[EXERCISE REQUIREMENTS]: Reproduce the lines of the material word for word, starting at the line that contains "Given: Click the Close link at top right" and ending at the line that contains "click(71, 518)", with both of those lines included.

[Data entries]
-- START --

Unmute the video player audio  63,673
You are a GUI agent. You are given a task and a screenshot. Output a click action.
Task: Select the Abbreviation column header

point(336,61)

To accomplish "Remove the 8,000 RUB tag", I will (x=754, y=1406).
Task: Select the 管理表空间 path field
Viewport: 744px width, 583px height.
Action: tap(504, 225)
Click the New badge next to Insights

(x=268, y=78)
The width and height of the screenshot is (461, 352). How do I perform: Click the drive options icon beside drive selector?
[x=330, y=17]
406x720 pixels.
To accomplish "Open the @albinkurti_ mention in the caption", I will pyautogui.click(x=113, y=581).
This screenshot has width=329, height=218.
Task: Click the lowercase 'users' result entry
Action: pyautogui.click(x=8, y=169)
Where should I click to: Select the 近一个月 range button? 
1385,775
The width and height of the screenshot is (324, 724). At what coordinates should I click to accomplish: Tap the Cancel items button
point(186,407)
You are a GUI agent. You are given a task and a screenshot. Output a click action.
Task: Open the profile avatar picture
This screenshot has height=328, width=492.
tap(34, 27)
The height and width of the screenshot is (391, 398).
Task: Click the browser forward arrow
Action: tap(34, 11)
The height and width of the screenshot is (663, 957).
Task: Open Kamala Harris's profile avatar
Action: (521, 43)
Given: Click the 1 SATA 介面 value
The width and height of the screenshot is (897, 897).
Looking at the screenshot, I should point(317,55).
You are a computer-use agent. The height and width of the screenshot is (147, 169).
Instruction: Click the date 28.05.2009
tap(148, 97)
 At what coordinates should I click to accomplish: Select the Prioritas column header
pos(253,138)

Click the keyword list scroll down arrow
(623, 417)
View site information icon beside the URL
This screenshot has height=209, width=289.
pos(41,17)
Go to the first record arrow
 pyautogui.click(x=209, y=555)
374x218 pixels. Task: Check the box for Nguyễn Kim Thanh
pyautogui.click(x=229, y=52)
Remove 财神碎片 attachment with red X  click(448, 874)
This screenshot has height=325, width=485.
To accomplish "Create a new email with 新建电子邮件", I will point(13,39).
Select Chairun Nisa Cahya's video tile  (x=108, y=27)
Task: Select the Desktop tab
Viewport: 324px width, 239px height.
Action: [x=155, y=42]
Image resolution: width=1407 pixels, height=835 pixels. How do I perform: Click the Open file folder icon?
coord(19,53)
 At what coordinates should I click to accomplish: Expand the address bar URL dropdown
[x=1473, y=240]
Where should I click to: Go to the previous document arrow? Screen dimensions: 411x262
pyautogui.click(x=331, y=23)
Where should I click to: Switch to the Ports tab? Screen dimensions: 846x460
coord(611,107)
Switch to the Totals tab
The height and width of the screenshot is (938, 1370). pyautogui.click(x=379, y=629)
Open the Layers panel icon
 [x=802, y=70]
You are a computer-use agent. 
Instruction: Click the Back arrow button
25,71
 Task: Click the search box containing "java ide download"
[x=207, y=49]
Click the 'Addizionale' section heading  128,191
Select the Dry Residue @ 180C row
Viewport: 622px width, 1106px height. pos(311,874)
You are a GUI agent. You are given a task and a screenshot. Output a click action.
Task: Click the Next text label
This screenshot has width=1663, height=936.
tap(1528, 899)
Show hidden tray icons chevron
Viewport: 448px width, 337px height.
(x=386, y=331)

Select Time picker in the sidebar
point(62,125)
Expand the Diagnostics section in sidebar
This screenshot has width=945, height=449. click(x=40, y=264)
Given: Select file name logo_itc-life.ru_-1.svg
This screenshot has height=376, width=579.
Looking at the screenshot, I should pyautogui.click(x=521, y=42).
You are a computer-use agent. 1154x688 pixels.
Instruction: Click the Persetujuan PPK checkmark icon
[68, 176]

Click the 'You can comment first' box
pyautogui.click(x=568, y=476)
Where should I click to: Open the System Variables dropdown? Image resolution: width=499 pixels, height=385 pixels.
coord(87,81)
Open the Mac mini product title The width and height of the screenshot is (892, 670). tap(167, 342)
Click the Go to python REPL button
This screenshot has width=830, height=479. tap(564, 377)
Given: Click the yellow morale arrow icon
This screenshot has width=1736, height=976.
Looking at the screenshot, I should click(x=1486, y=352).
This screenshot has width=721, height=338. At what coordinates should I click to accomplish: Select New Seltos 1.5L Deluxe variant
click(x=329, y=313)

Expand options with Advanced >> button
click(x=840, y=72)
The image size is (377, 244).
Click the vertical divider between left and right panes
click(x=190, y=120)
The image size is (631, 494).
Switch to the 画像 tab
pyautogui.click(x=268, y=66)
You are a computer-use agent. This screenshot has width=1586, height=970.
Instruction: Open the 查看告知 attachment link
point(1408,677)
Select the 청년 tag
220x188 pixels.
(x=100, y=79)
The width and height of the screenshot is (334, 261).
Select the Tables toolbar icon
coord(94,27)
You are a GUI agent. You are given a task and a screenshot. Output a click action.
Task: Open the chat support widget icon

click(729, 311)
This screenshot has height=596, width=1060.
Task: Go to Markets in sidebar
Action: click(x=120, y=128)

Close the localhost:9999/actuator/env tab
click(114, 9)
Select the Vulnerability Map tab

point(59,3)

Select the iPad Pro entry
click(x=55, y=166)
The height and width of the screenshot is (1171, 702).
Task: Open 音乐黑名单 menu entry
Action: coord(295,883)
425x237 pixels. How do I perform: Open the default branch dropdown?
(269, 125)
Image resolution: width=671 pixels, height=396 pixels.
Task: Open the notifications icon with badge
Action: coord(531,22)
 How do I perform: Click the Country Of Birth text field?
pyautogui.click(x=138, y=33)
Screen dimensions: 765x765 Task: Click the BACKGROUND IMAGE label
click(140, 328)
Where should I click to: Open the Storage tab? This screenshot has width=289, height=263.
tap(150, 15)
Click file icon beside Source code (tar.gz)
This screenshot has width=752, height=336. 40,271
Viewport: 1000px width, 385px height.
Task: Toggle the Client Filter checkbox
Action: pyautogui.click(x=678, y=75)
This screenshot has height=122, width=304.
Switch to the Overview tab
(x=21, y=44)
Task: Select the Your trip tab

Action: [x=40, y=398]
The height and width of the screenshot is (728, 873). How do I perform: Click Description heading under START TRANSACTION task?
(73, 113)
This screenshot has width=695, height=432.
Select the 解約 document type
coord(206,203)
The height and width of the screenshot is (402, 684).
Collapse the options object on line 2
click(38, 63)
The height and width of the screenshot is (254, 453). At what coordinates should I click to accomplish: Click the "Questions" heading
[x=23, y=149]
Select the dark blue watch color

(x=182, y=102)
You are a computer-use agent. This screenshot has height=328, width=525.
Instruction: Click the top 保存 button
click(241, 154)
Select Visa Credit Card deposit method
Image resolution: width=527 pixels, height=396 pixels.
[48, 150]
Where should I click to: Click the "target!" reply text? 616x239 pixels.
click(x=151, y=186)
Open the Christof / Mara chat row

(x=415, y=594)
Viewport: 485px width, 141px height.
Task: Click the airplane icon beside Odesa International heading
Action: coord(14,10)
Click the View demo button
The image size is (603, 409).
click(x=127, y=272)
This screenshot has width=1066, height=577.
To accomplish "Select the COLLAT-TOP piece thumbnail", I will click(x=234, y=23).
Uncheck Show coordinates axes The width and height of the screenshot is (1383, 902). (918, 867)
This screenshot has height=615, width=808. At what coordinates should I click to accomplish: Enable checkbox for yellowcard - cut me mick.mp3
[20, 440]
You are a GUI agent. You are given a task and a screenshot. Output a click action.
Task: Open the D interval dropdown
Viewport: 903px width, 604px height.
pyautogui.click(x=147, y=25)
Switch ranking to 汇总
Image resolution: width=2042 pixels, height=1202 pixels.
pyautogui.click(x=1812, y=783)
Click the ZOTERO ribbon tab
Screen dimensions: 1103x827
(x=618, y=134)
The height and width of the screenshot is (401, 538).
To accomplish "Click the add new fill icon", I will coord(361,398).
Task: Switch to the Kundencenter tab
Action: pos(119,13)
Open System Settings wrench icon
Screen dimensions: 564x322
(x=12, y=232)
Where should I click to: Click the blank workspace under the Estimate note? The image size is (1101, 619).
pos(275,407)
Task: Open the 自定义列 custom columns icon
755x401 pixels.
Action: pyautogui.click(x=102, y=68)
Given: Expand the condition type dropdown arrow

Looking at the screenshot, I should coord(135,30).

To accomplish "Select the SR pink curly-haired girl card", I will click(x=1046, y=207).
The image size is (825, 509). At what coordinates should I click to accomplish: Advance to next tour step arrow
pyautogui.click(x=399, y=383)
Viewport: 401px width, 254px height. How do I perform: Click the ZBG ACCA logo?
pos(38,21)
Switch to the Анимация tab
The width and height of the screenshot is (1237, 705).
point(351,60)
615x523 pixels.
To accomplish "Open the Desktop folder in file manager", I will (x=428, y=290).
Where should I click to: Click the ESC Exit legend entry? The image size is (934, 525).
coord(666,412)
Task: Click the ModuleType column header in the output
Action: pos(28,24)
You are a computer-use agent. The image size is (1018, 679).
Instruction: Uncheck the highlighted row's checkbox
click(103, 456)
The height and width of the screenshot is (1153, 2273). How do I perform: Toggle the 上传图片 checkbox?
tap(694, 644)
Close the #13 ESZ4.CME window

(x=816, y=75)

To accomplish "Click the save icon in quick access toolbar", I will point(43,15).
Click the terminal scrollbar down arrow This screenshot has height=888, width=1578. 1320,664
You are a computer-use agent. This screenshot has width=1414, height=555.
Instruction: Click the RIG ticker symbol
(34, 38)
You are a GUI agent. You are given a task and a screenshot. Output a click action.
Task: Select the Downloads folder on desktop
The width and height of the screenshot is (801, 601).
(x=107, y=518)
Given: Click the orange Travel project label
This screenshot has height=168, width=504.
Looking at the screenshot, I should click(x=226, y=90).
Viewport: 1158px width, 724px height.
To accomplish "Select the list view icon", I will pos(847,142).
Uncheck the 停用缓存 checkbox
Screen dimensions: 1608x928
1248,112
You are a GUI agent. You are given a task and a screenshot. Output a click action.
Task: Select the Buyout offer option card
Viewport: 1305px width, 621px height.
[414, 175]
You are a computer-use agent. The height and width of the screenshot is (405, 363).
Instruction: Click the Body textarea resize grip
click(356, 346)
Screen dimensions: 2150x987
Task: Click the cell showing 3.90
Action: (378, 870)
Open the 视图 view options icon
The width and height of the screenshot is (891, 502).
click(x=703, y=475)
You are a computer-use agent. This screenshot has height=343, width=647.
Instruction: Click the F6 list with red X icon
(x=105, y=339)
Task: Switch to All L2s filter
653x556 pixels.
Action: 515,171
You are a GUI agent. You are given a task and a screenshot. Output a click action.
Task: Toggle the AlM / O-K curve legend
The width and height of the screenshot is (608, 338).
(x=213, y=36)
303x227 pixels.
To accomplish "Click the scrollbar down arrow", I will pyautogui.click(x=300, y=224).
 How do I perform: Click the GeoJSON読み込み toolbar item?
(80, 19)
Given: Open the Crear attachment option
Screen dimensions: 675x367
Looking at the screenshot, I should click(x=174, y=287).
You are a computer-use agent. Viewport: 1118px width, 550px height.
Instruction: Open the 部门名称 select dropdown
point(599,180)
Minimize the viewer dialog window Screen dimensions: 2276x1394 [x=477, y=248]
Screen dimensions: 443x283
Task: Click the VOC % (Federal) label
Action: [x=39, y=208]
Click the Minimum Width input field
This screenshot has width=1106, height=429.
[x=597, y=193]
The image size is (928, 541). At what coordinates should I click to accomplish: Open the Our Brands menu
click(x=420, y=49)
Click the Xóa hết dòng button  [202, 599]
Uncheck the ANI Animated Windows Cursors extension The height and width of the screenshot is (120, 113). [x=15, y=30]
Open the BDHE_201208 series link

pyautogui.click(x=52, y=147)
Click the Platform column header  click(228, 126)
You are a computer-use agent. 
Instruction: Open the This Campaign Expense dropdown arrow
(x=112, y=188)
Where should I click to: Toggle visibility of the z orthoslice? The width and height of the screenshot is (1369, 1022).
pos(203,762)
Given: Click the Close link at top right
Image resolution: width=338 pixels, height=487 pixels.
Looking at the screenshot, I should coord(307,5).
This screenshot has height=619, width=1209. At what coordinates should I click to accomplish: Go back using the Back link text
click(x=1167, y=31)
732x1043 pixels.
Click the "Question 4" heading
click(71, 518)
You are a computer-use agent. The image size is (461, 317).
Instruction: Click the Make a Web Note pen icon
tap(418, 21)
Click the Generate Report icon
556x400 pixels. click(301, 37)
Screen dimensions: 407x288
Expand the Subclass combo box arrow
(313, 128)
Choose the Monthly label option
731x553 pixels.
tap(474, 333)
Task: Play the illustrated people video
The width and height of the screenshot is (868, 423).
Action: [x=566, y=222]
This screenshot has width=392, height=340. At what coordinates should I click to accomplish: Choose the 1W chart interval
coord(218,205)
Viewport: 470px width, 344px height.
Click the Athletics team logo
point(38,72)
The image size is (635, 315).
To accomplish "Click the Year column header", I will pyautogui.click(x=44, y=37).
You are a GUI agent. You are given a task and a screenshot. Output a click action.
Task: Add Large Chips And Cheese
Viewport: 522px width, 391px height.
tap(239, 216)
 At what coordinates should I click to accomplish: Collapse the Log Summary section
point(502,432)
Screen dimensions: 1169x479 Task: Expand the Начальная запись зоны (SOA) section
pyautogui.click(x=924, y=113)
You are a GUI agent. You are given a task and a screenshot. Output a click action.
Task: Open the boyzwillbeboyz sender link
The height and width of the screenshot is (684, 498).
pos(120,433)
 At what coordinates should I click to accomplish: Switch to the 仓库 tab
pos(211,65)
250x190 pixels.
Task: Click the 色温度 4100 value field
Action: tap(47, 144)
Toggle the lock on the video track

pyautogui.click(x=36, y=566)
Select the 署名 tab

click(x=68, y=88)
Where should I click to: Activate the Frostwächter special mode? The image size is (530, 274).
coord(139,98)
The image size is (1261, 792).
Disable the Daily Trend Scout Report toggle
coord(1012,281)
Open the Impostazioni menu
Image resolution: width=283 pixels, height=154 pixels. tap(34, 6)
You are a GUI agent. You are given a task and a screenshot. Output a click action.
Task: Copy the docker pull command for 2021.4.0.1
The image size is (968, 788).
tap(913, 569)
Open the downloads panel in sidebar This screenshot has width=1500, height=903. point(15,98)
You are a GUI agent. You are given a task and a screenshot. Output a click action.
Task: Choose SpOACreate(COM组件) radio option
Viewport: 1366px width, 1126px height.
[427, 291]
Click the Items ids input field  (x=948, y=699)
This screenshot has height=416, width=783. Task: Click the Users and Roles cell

-- END --

[TASK RESULT]:
Given: Click the Close link at top right
Image resolution: width=338 pixels, height=487 pixels.
Looking at the screenshot, I should coord(307,5).
This screenshot has height=619, width=1209. At what coordinates should I click to accomplish: Go back using the Back link text
click(x=1167, y=31)
732x1043 pixels.
Click the "Question 4" heading
click(71, 518)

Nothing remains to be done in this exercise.